Aim of the exercise: Determine the number of lines in the data below that hold "computer"; give nothing but that number.

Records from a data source
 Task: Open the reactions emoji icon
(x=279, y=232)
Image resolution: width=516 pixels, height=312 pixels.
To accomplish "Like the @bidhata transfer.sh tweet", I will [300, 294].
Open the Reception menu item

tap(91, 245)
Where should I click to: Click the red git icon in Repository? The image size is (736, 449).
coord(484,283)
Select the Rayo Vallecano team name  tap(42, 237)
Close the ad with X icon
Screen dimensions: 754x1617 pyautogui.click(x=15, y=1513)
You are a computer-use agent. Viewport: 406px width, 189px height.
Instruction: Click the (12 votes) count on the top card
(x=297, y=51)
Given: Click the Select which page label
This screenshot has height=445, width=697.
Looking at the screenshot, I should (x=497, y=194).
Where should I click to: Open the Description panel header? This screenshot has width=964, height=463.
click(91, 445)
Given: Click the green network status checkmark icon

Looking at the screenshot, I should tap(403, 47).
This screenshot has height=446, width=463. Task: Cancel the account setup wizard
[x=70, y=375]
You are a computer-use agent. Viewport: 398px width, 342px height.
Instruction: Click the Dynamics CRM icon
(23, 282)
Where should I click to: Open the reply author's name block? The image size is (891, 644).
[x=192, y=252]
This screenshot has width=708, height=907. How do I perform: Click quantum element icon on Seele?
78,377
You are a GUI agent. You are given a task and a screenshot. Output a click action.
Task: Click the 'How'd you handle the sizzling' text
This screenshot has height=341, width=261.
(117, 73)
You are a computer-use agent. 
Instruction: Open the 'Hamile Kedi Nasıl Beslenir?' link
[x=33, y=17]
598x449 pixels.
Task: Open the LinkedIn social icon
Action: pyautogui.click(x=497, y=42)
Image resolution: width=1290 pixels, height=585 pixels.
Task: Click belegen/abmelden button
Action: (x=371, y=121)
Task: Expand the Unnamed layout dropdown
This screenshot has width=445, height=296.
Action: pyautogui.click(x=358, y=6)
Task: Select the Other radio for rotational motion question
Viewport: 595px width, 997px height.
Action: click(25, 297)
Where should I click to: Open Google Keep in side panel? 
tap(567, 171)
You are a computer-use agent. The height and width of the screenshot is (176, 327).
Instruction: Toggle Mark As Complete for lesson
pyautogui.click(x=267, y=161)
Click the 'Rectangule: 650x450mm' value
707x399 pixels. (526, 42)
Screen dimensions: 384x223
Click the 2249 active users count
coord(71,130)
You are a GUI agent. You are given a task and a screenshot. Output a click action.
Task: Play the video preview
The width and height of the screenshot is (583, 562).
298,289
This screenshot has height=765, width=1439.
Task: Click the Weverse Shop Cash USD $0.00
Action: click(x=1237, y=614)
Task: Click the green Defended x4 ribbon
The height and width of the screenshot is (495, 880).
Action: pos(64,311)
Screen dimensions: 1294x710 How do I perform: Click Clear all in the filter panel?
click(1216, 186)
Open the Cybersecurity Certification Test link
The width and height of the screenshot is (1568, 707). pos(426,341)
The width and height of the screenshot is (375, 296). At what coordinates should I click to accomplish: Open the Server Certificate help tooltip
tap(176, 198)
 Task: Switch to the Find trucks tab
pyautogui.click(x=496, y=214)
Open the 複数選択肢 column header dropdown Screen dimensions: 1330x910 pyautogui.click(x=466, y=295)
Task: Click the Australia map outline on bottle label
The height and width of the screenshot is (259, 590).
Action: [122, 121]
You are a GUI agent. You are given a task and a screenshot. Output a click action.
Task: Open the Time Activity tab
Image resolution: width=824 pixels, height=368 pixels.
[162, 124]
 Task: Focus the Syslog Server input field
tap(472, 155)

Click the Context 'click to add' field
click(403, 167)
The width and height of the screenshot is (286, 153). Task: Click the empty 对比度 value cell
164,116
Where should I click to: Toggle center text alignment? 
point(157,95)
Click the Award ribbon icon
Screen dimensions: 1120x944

Problem solution: 4